In South Florida where I practice dermatology, it is always sandal season. But many men and women hide their toes in the shadows of closed-toe shoes because they are embarrassed by a microscopic invader- toenail fungus. Nail fungus, or onychomycosis in medical jargon, usually appears as a white or yellow spot under the tip of the nail. As it spreads deeper, it can cause changes in the color of the nail, and lead to thickening and crumbling of the nail. According to the American Academy of Dermatology, approximately 12% of the population has nail fungus. And while toenails are affected more frequently than finger nails, the problem can be easily spread and is notoriously difficult to treat. While potentially dangerous in patients with diabetes, circulatory problems, or immunosupression, toenail fungus is often considered a cosmetic, and not a medical problem by many insurance companies for otherwise healthy patients. So what are those challenged by this bugger to do?
First, or course, see your dermatologist! I can't tell you how many times I have had patients come to my office after a manicurist, friend, other type of physician, well- meaning grandmother, etc, has told them they have toenail fungus, only to let them know they have another kind of nail damage, but happily, not fungus. Once it has been determined that fungus is indeed the culprit (this can be done with a simple test of nail clipping), what are the treatment options? Until recently, the most effective treatment for nail fungus has been oral antifungal medications, such as Lamisil (terbinafine) and Sporanox (itraconazole). These medications carry a 70% success rate, but require monitoring of the liver (and no alcohol for those who imbibe), and may interact with other medications. A course of treatment is usually 6 weeks for the fingernails and 12 weeks for the toenails. Other less effective, but less potential side-effect profile treatments include anti-fungal polishes such as Formula-3 (tolnaftate) and Penlac (ciclopirox lacquer). These nail fungus treatments can take 6 plus months to work, and for women, require abstaining for any other polish during the treatment course. Topical creams, home remedies (tea tree oil, vinegar, bleach, iodine) are not effective against nail fungus.

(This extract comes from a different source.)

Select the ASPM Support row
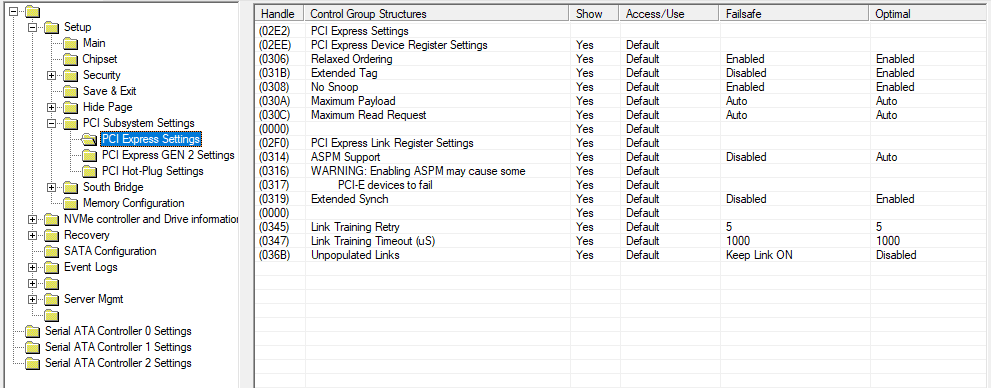Screen dimensions: 991x388 pyautogui.click(x=622, y=157)
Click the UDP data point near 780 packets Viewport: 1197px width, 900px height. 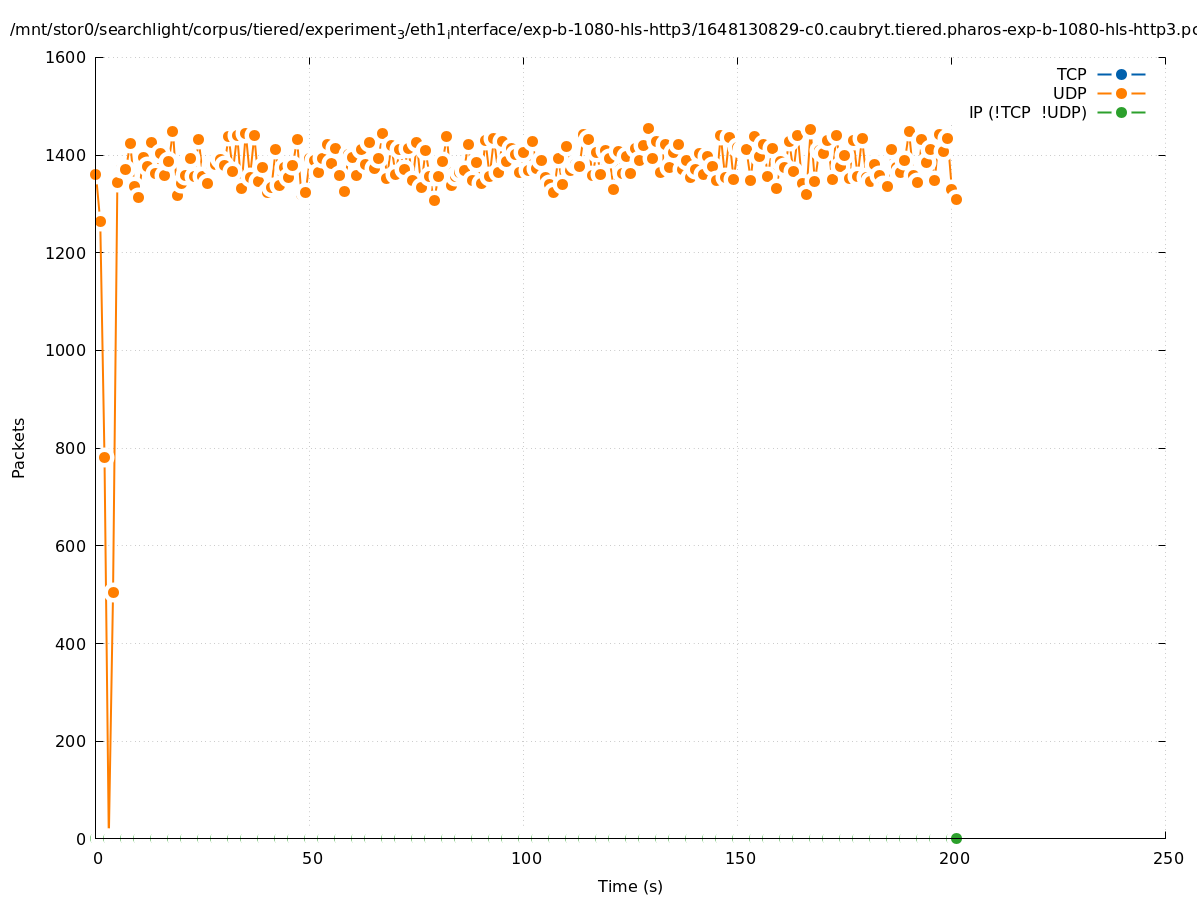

But what if you could zap the fungus with a laser, and get results comparable to or better than oral medication, with no risk of systemic side effects? And what if this treatment was FDA-approved, painless, and took about 15 minutes to complete with no downtime? Enter the Cutera Genesis-Plus, the "most powerful Nd:YAG laser for the treatment of nail fungus". I had heard about this laser for a while, and was waiting for it to get FDA-approval. I admit, I am usually hesitant about new technology, and I had to see it to believe it. So my guinea pig (aka my husband who refuses to give up his Friday evening martini so I don't have to suffer by looking at his feet- sorry honey) volunteered to let me laze him. No complaints, no downtime, and so far, great results. The science behind the laser is fantastic, and the results I have seen by others who have had it longer have been nothing short of impressive. Published studies have shown 70%+ of patients with clearance after just two treatments spaced six weeks apart. We are so excited to include this laser as the latest addition to our ever-expanding laser offerings. Call the office and make an appointment with either myself of Christina (our P.A.) to see if you have nail fungus. We can then discuss this exciting new treatment with you and determine if you are a candidate.
With ANY nail fungus treatment, there is always a risk of recurrence, but recurrences can be prevented by following a fungus-prevention hygiene program, which we will prescribe during and after your treatment. This includes anti-fungal spray for feet and shoes, not going barefoot, keeping feet clean and dry, and using your own instruments for manicures and pedicures. Oh, and investing in a new pair of sandals to show off your pretty new toes!